A Modern House On The Cheap

A new book from the former editor of Dwell Magazine details the search for a stylish, modern urban home for around $100 a square foot.

2 minute read

September 1, 2006, 12:00 PM PDT

By Christian Madera @http://www.twitter.com/cpmadera


"After three years as the editor in chief of Dwell, a shelter magazine based in San Francisco, Karrie Jacobs had had enough. Homesick for New York and frustrated with the editorial direction of the magazine she had helped to launch, she decided it was time to make a new life for herself. For Ms. Jacobs, that meant finding a place that felt like home. In her post-Dwell career as a freelance writer she did not have the deep pockets of her subjects. But as an architecture critic she could not buy just any old house.
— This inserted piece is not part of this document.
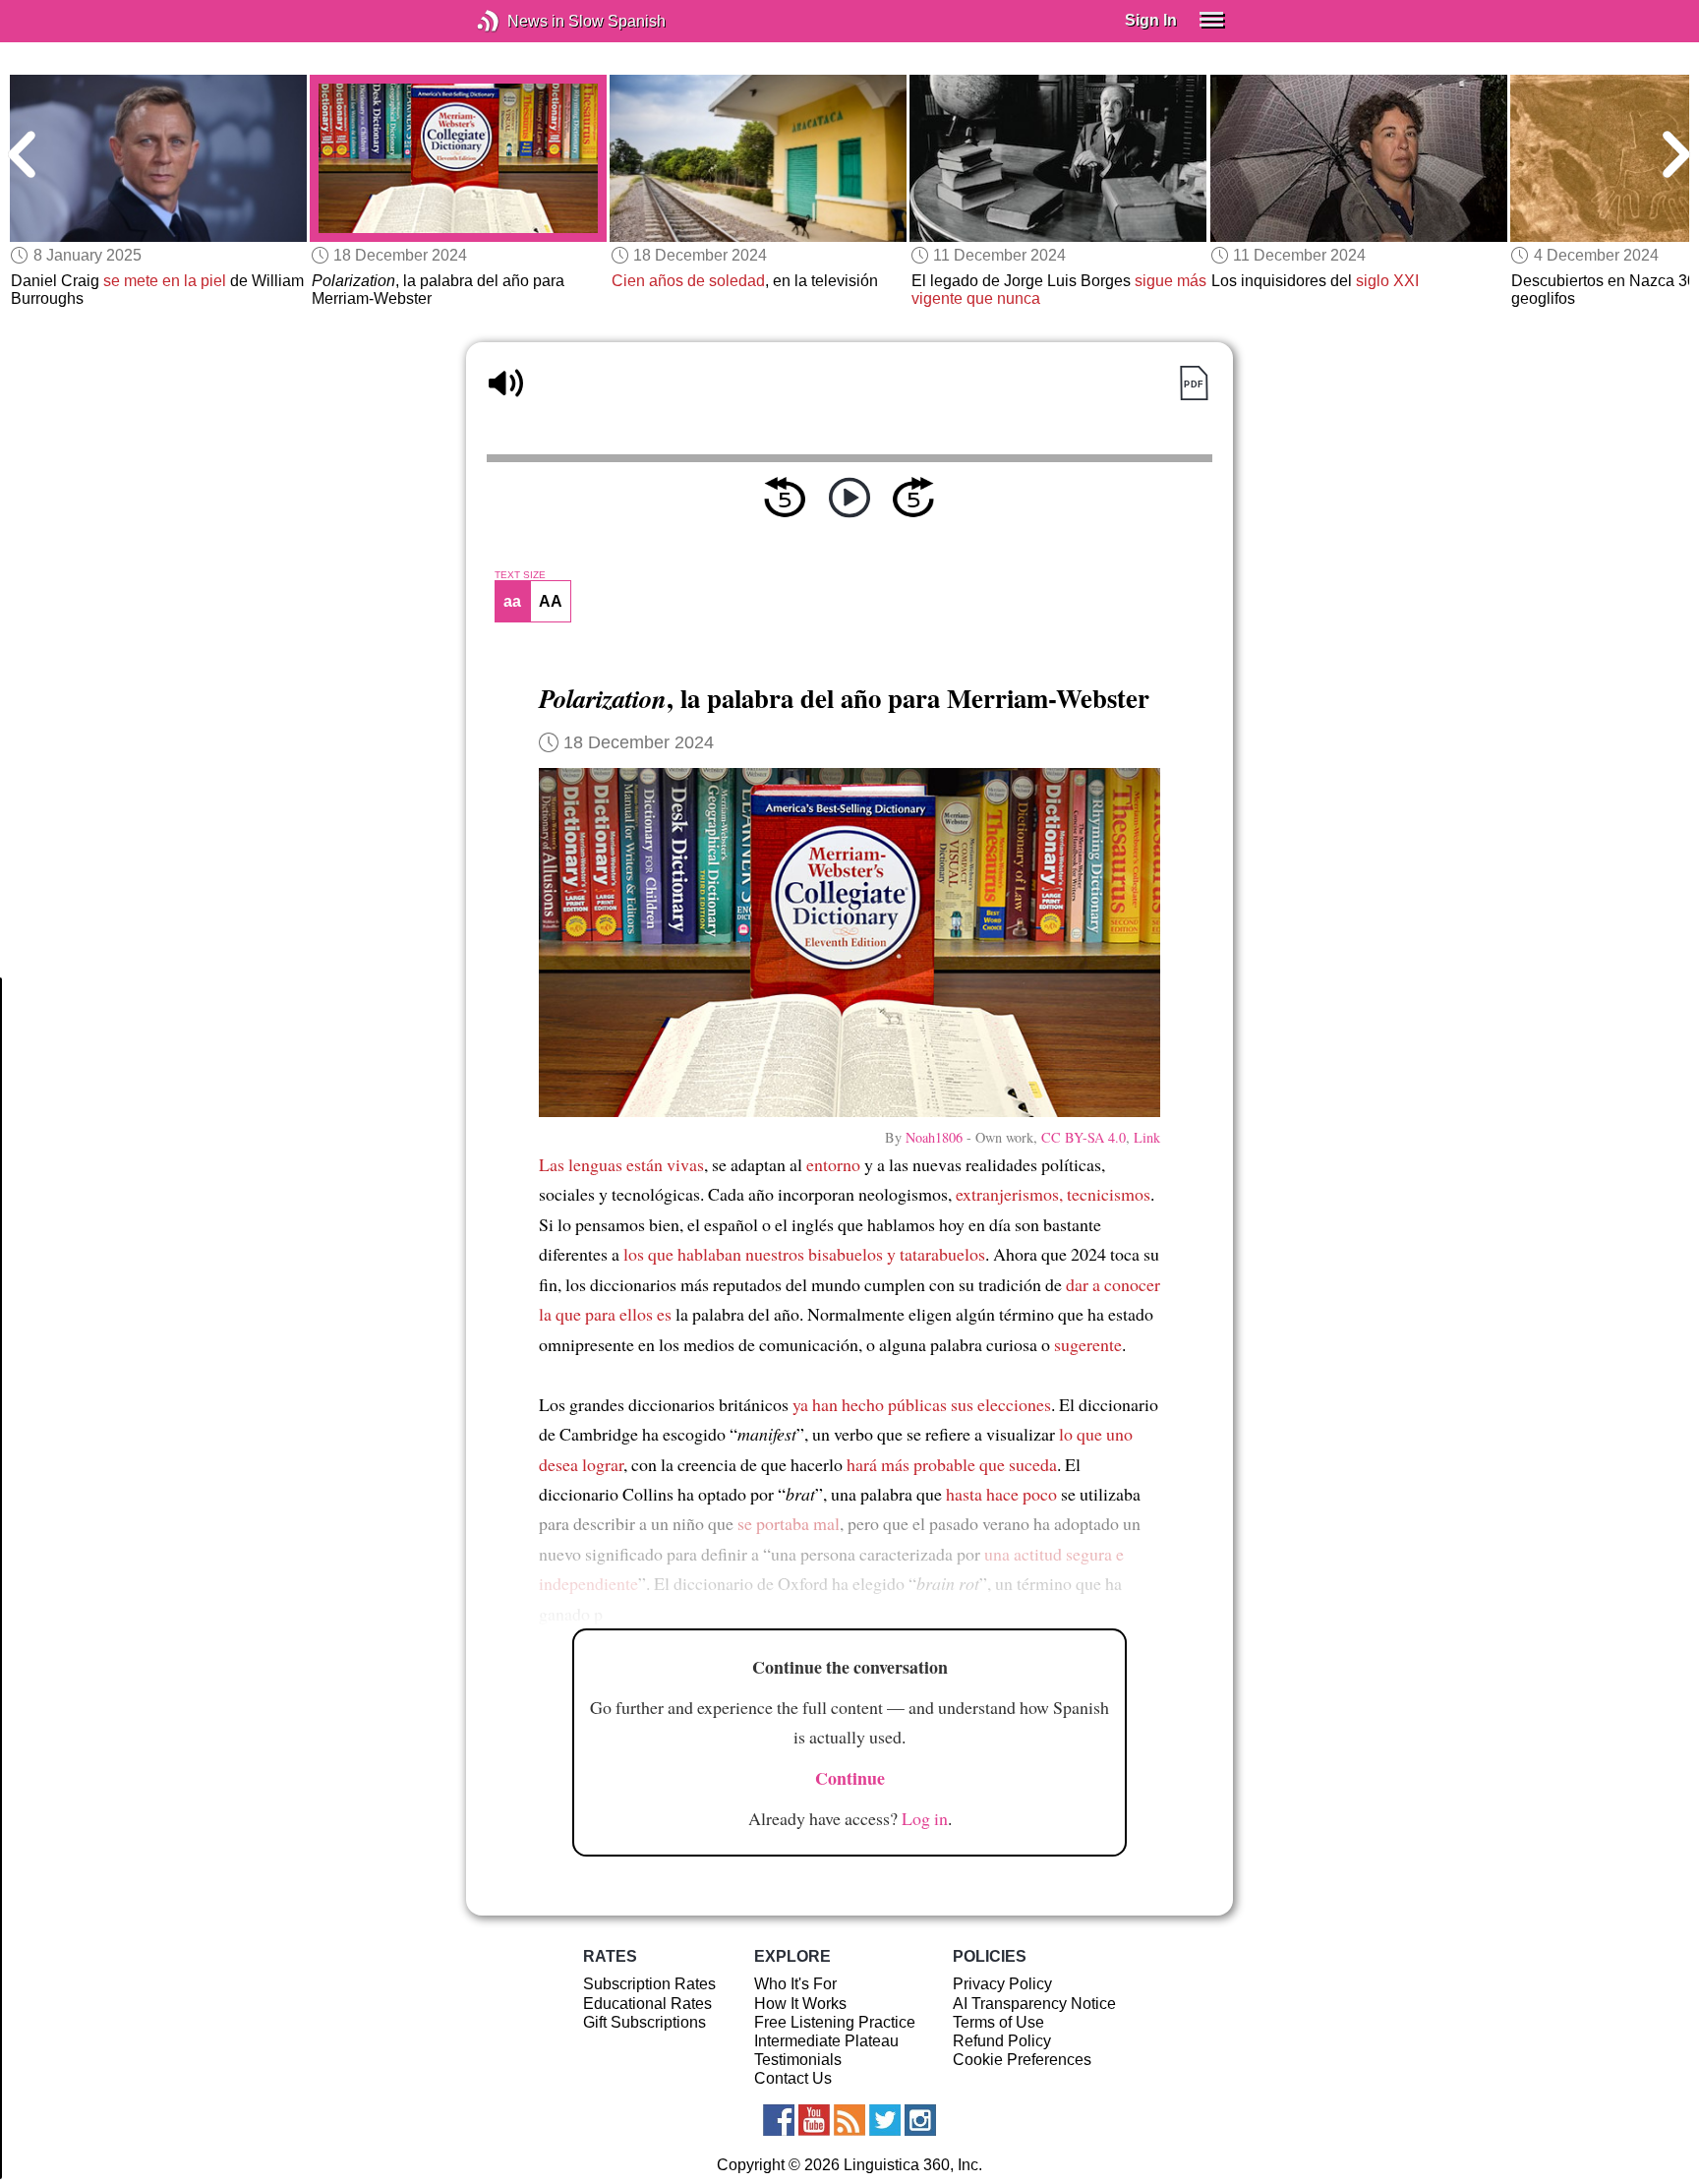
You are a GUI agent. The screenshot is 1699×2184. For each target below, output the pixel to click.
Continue (850, 1778)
Her book, 'The Perfect $100,000 House', published last week by Viking, chronicles her 14,000-mile road trip in the summer of 2003, the year after she left the magazine, in search of an architect who could deliver the stylish, custom-made house of her dreams for what she considered a reasonable price: $100 a square foot. That figure was more a rough estimate based on instinct than a reality based on hard numbers. (Last year the median size of a new American home, according to the Census Bureau, was 2,200 square feet, and the median single-family house price, according to the National Association of Realtors, was $219,000. Although no one with a passion for numbers would decide that the median home thus cost $100 a square foot, that number sufficed to make her point when it came to writing the book.)

She found options worthy of serious consideration in a handful of cities, including Crestone, Colo.; Perryville, Mo.; and Troy, N.Y., but not in design centers like Manhattan and San Francisco. To even look at New York, where she had lived for most of her adult life, 'seemed tragically pointless,' she said."